The admixture proportions estimated via f4-ratio support the past gene flow among the study target populations. As we can observe in Supplementary Table S7, using the two Norwegian coastal breeds as the closest proxy of the original source of introgression in ICL, we obtain highly significant estimates either including FSS, BEY or the two Irish BLB and OIG (22%, 24%, 26% and 29% respectively, Z-score > 9). The estimate is still significant when ARR is used as a proxy for the non-admixed population (29%, Z-score > 9). In addition, when including the Swedish landrace as an alternative source in the estimate of f4-ratio between SEL|SWE|ICL, the proportion of admixture is lower but still significant (13–15%, Z-score > 4.5), confirming the Norwegian-like ancestry component into the genome of ICL and indicating the weak or null Swedish contribution.

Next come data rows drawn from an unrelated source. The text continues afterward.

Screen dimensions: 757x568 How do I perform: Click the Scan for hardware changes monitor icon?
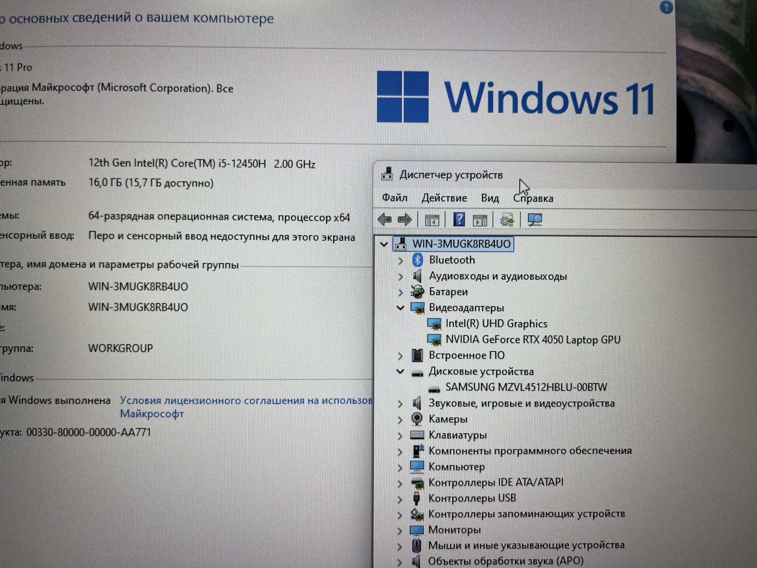click(534, 220)
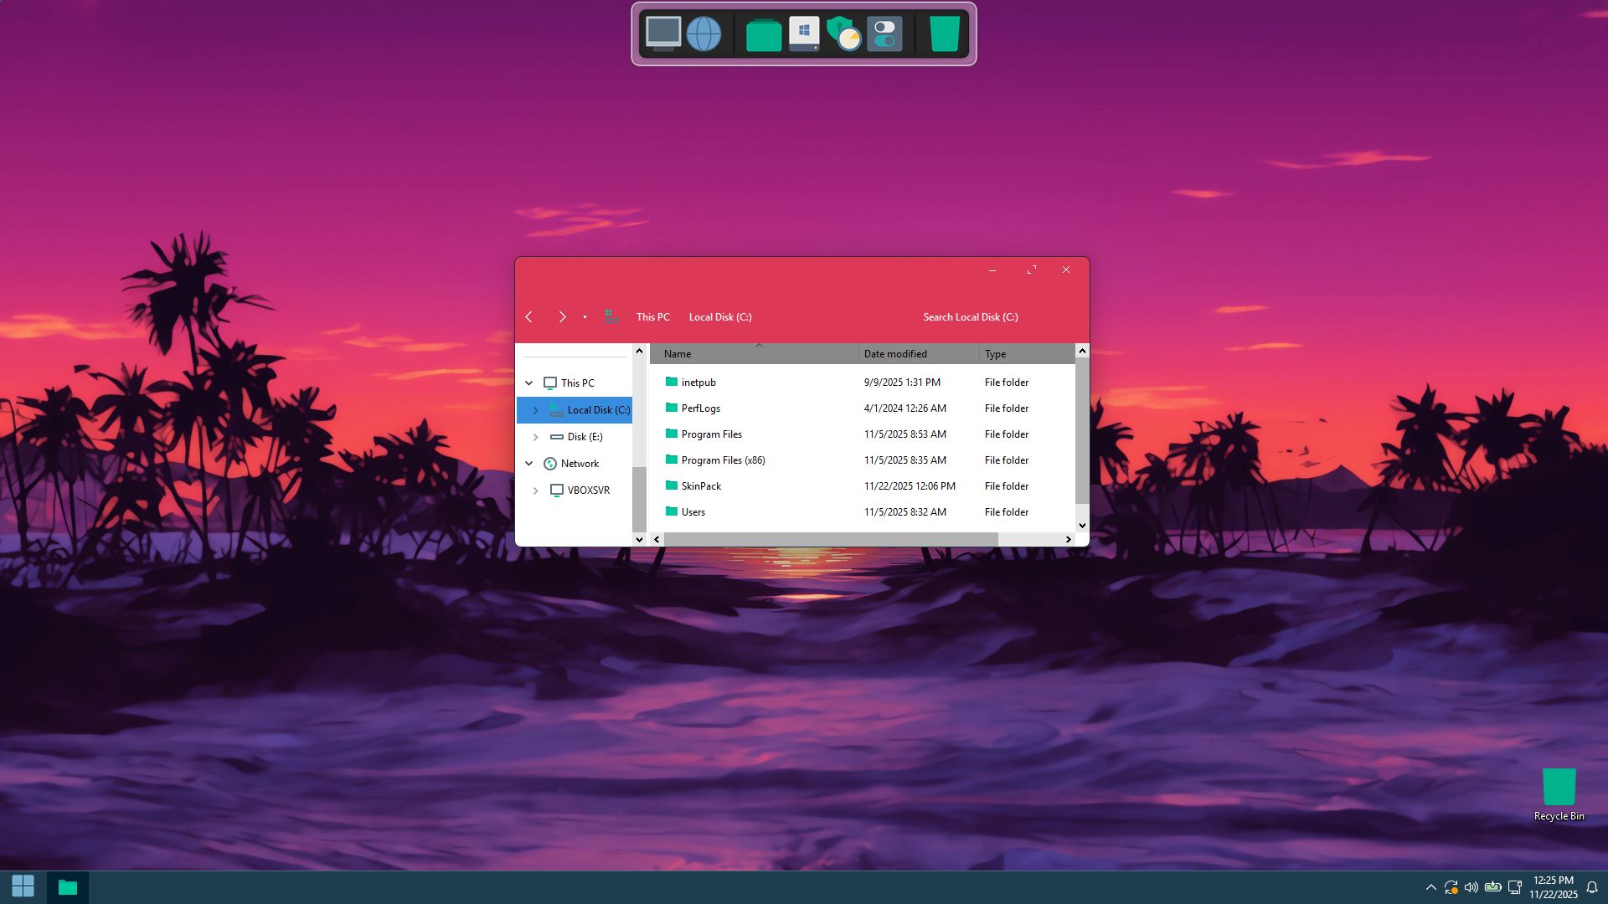
Task: Launch the globe browser icon in dock
Action: point(704,34)
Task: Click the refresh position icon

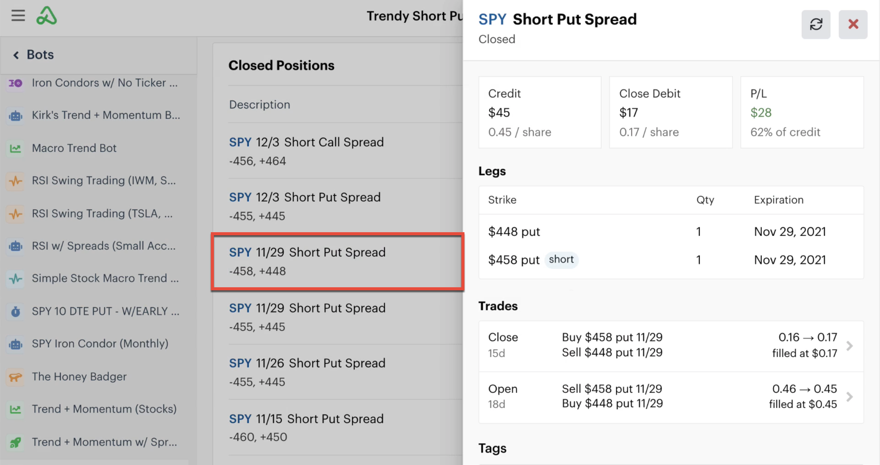Action: (x=816, y=24)
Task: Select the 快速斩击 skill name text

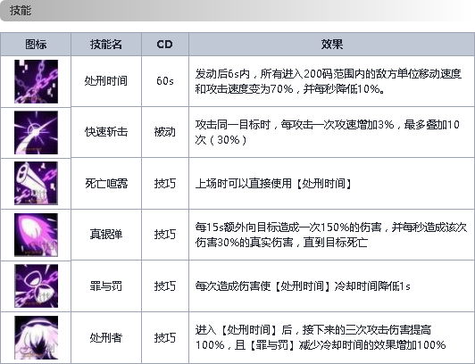Action: coord(106,132)
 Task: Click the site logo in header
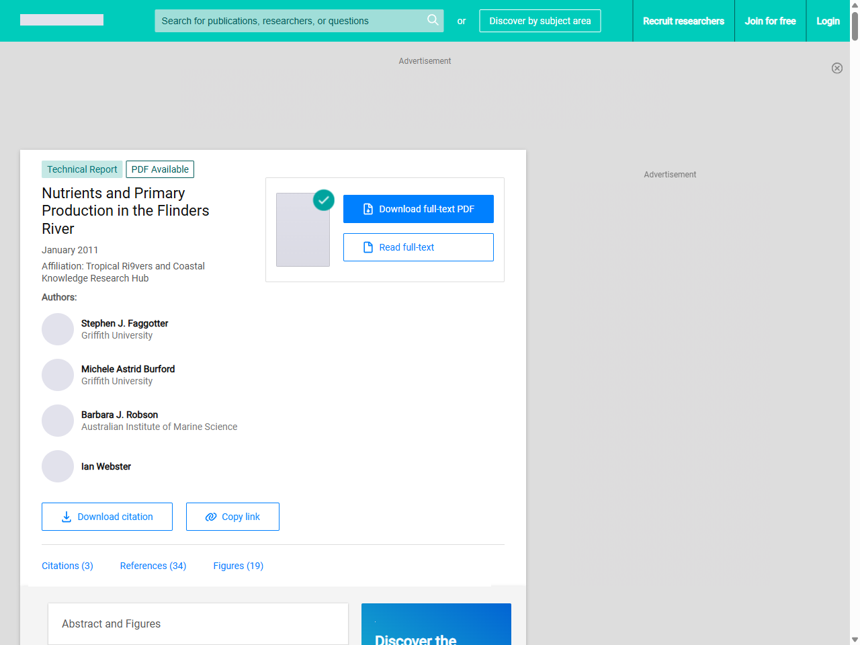coord(62,20)
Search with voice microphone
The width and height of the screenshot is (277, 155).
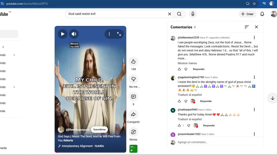click(193, 14)
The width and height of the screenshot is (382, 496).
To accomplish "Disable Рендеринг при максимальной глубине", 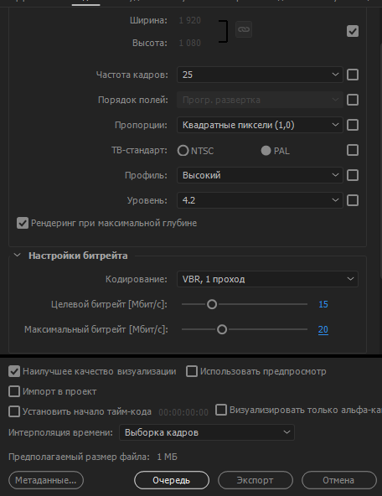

For the Irish breeds we found three main ancestry proportions: a Scandinavian-like, a Spanish-like and signs of introgression from the Saanen breed. The f4-ratio quantified the Spanish-BEY proportion in the BLB goats between 42 and 48%, the Scandinavian proportion is 47–65%, while a 20–22% of Saanen. The Spanish-BEY, Scandinavian and Saanen ancestry contribution to the OIG genome is 18%, 21%, and 12%, respectively.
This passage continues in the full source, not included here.